INPUT:

________

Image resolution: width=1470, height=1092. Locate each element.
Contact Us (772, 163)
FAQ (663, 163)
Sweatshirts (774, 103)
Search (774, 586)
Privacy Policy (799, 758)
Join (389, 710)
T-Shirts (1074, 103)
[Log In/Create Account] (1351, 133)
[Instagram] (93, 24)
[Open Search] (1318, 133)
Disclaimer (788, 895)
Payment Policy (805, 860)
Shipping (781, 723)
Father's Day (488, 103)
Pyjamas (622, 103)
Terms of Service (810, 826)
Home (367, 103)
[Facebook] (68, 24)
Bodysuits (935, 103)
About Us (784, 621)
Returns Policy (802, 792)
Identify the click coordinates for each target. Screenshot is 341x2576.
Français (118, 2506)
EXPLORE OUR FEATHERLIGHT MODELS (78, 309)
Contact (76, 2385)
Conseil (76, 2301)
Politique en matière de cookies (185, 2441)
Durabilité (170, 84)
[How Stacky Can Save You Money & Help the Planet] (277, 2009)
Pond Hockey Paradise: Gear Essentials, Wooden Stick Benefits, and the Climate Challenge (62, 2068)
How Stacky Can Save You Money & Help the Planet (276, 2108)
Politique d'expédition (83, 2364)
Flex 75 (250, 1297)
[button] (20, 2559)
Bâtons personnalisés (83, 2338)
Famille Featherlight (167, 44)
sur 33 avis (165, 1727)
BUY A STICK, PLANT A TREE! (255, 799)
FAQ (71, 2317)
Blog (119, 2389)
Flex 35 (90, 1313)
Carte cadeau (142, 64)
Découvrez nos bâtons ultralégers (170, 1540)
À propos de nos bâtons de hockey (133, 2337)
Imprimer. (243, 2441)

________

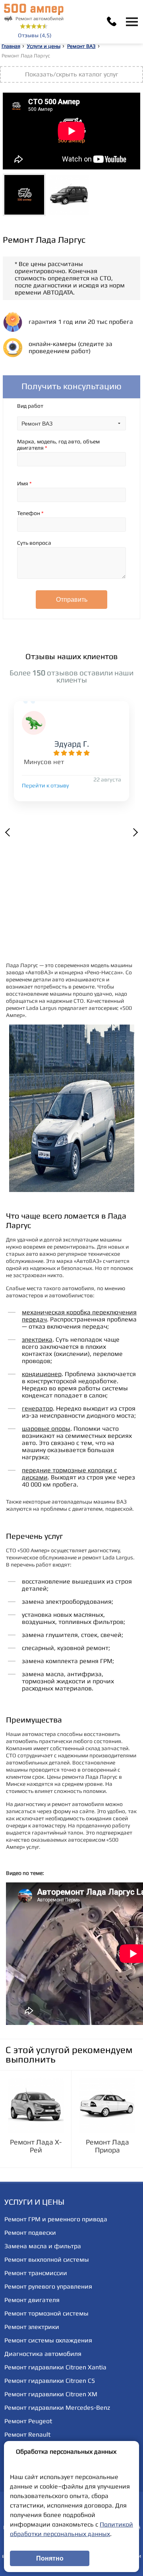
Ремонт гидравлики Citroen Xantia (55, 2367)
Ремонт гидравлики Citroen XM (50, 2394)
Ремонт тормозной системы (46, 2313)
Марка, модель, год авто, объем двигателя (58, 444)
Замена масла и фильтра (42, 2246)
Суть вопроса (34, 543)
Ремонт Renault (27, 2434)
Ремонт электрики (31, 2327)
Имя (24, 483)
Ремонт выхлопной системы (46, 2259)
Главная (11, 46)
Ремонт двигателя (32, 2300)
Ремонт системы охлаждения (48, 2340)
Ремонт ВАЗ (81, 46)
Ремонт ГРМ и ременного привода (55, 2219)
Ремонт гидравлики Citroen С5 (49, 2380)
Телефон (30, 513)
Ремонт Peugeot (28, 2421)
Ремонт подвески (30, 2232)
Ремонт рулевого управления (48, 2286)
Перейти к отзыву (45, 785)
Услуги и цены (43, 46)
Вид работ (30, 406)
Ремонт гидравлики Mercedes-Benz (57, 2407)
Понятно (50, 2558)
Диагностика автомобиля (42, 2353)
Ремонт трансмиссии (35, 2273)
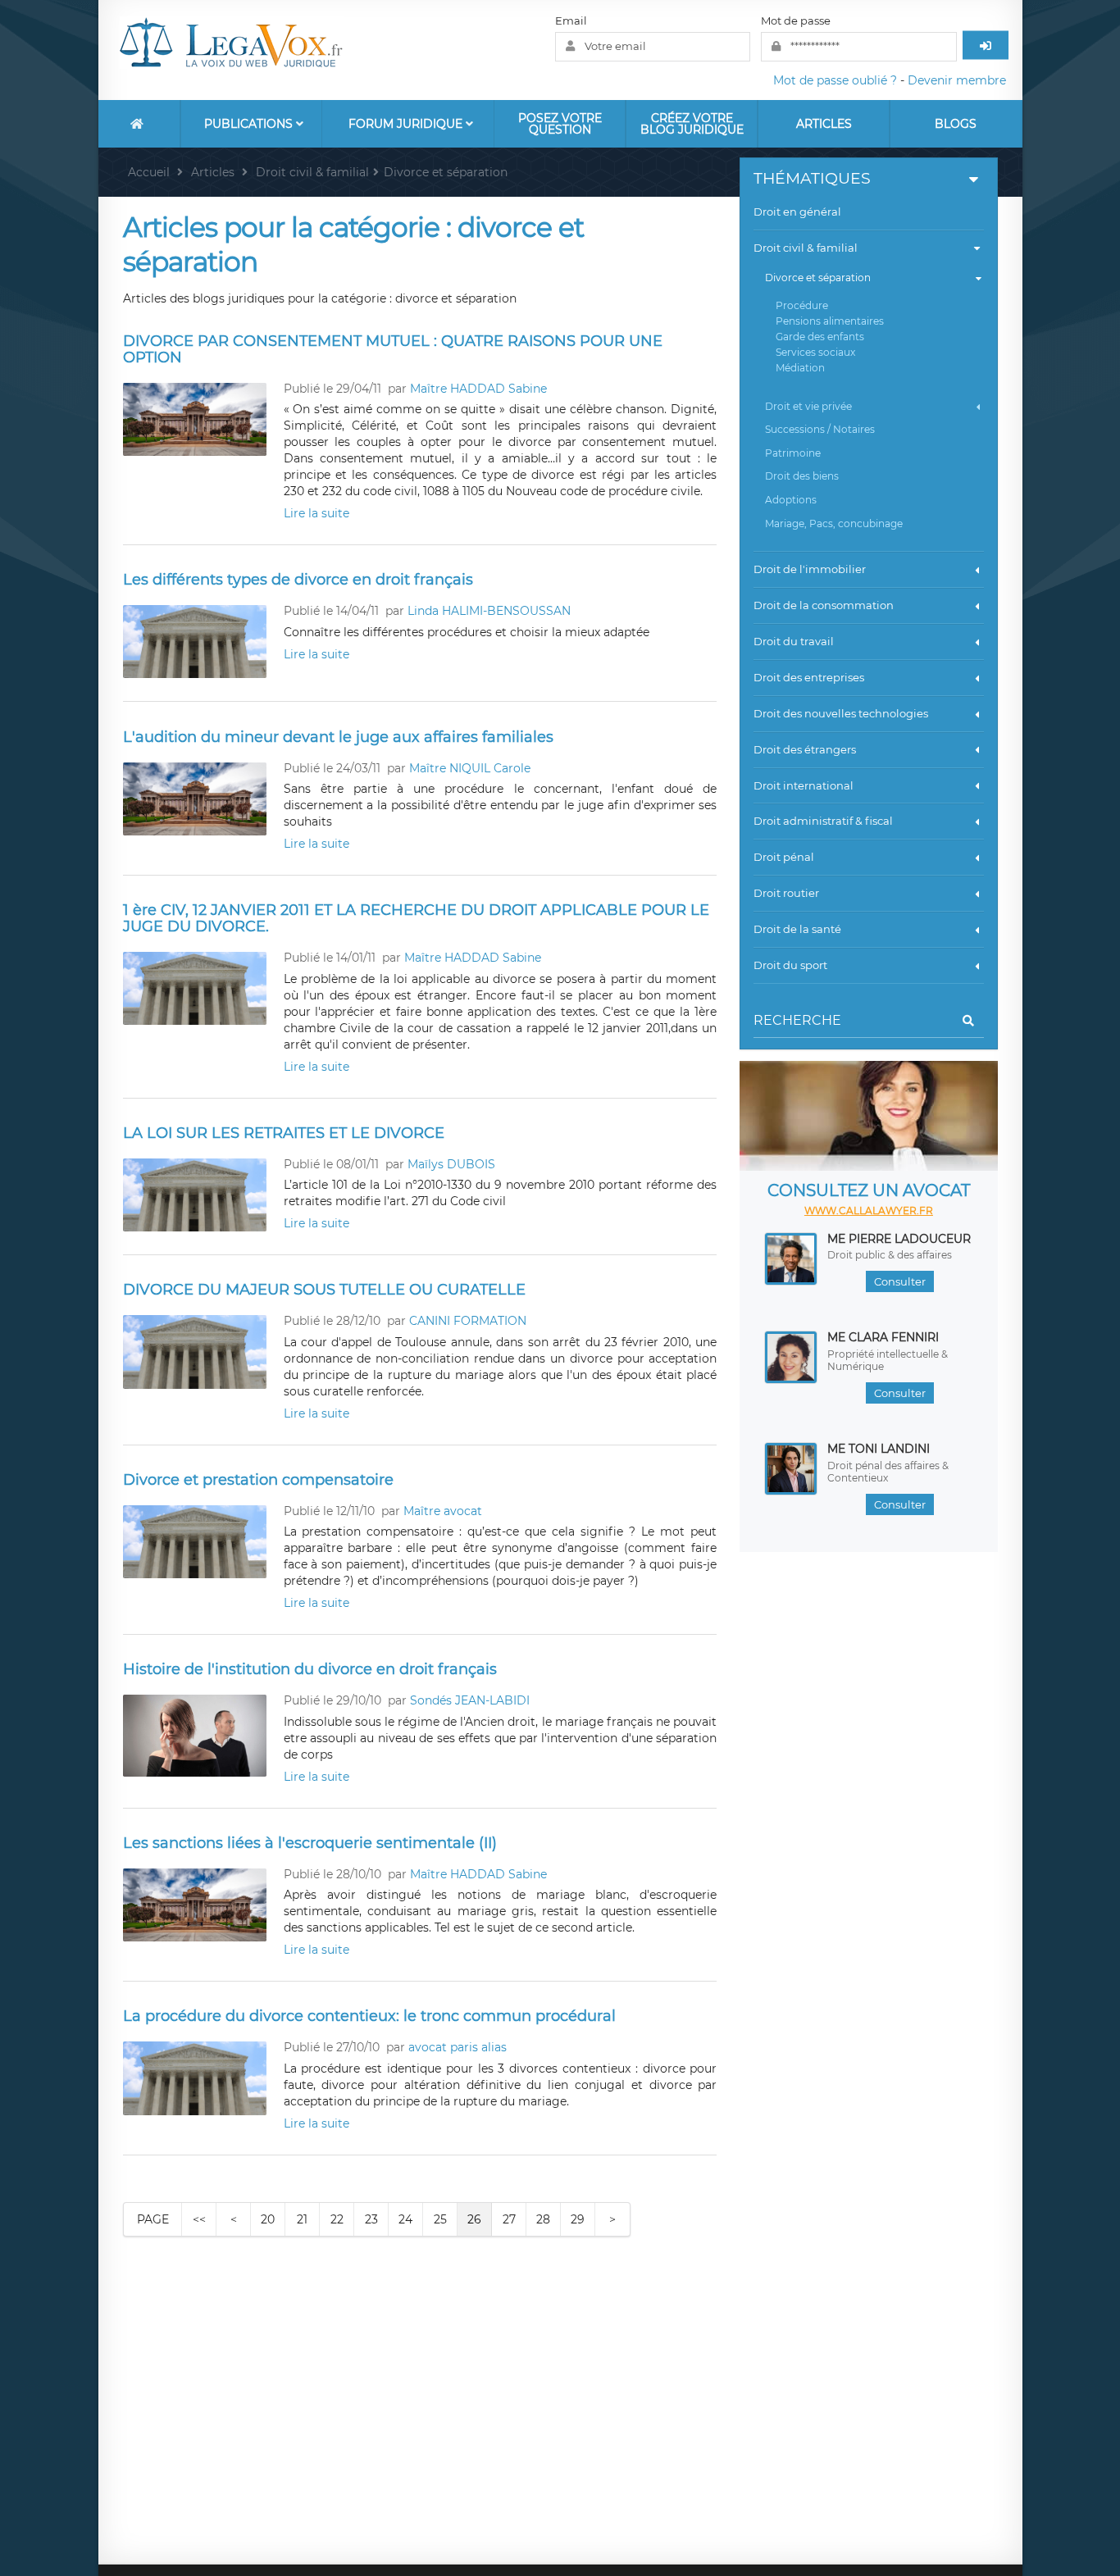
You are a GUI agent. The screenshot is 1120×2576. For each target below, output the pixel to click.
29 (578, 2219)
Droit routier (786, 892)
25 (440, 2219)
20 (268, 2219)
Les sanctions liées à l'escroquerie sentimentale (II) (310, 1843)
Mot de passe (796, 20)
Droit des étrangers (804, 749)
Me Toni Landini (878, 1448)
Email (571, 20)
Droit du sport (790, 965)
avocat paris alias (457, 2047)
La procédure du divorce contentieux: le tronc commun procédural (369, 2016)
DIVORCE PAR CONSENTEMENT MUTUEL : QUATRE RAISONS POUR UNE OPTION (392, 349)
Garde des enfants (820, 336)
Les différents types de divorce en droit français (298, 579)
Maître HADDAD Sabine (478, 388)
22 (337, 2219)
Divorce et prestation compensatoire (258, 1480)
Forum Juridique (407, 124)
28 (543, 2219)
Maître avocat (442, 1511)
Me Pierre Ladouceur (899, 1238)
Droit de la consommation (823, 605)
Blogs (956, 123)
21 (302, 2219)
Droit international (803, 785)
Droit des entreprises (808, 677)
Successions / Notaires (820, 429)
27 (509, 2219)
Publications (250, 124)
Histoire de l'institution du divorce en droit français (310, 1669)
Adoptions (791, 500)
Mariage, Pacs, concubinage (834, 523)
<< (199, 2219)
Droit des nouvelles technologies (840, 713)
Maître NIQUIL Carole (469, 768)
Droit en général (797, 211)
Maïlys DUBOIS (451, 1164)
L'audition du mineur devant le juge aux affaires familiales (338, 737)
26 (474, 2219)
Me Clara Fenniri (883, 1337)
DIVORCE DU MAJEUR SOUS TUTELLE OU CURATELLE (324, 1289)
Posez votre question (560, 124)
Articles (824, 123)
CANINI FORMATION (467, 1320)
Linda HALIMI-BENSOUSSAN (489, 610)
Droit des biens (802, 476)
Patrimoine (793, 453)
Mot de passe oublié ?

________

DESCRIPTION OF THE TASK: Report the count, and only the count, of lines in the records above that contain "Politique".

RESULT FOR THIS EXERCISE: 2